→ Text:
Raw reads were pre-processed and filtered using the PacBio SMRT Link v6.0.0 analysis package. Circular consensus sequences (CCS) were generated from the sub-read BAM files. CCSs were classified into full-length (FL) and full-length non-chimeric (FLNC) reads according to whether the 5′ and 3’ primers and poly (A) tails were detected. After clustering the FLNC reads, the arrow algorithm was used to obtain high-quality isoforms, and the corrected high-quality isoforms were compared to the reference genome using GMAP software. Non-redundant transcripts were obtained from the alignment results using Cupcake-ToFU at an identity value of 0.85. Furthermore, the SQANTI2 software sqanti_qc2.py and sqanti_filter2.py packages were used for the correction and filtering of non-redundant transcripts. BUSCO v3.0.1 software was used to evaluate the integrity of the transcript dataset.

2.4. Functional Annotation

The non-redundant transcripts were searched against six databases, including the non-redundant (NR), eukaryotic ortholog groups (KOG), gene ontology (GO), Swiss-Prot, protein family (Pfam), and Kyoto Encyclopedia of Genes and Genomes Ortholog (KEGG) databases, using Diamond software (E-value < 1 × 10−5). Pfam was compared with the protein family model using HMMER software, and the family with the highest score was selected.

2.5. Identification of Coding Sequences, Non-Coding RNAs, and Transcription Factors

Non-redundant transcripts (from the NR, Swiss-Prot, and KOG databases, in descending order of priority) were compared with the above-mentioned library using BLAST (E-value < 1 × 10−5), and the coding sequences (CDS) of unmatched transcripts were predicted using ESTScan software. To identify long non-coding RNAs (lncRNA), transcripts with lengths greater than 200 bp and open reading frames (ORFs) greater than 300 bp were filtered out. The sequences annotated in the coding library were also screened out. LncRNAs were further screened to filter out transcripts with coding potential using four analysis tools, including the coding potential calculator (CPC), coding-non-coding index (CNCI), Pfam, and predictor of long non-coding RNAs and messenger RNAs based on an improved k-mer scheme (PLEK). NR transcripts were compared to the Plant Transcription Factor Database (PlantTFDB) using BLASTX (E-value < 1 × 10−5) to predict transcription factors (TFs).

→ Prompt: Copy the methods text word for word, from "The non-redundant transcripts" up to and including "score was selected.". You won't need the lines that follow the methods text.

→ Collected material:
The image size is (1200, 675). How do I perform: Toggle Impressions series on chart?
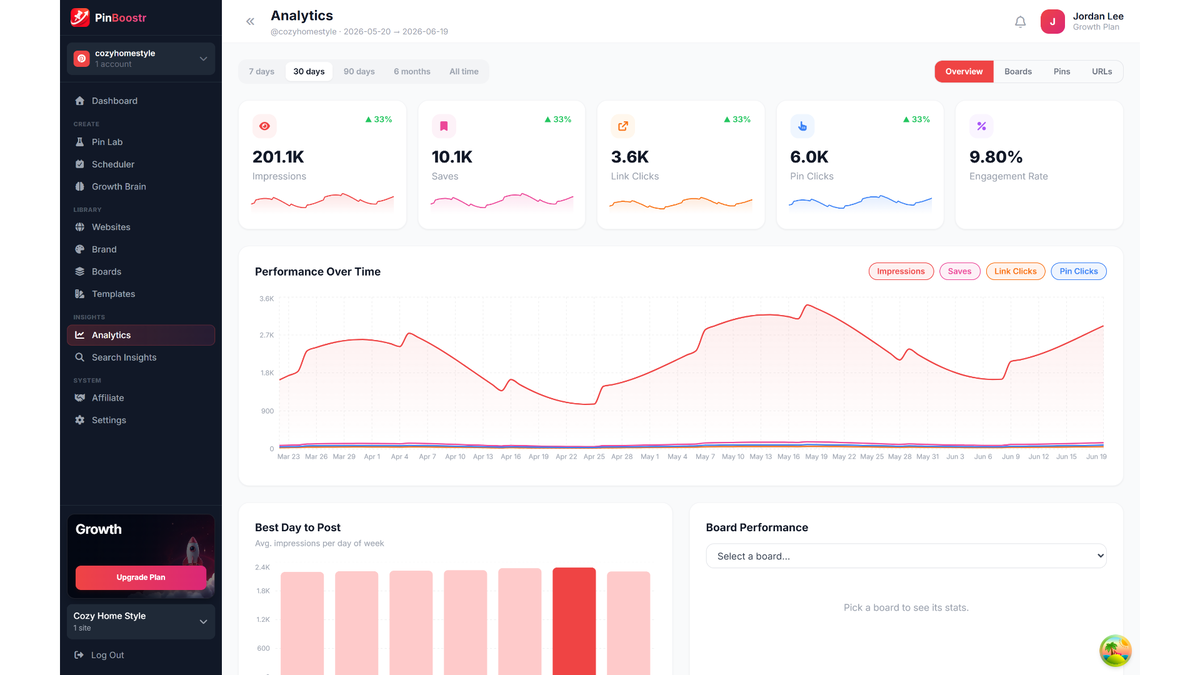[x=901, y=271]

→ Exercise output:
The non-redundant transcripts were searched against six databases, including the non-redundant (NR), eukaryotic ortholog groups (KOG), gene ontology (GO), Swiss-Prot, protein family (Pfam), and Kyoto Encyclopedia of Genes and Genomes Ortholog (KEGG) databases, using Diamond software (E-value < 1 × 10−5). Pfam was compared with the protein family model using HMMER software, and the family with the highest score was selected.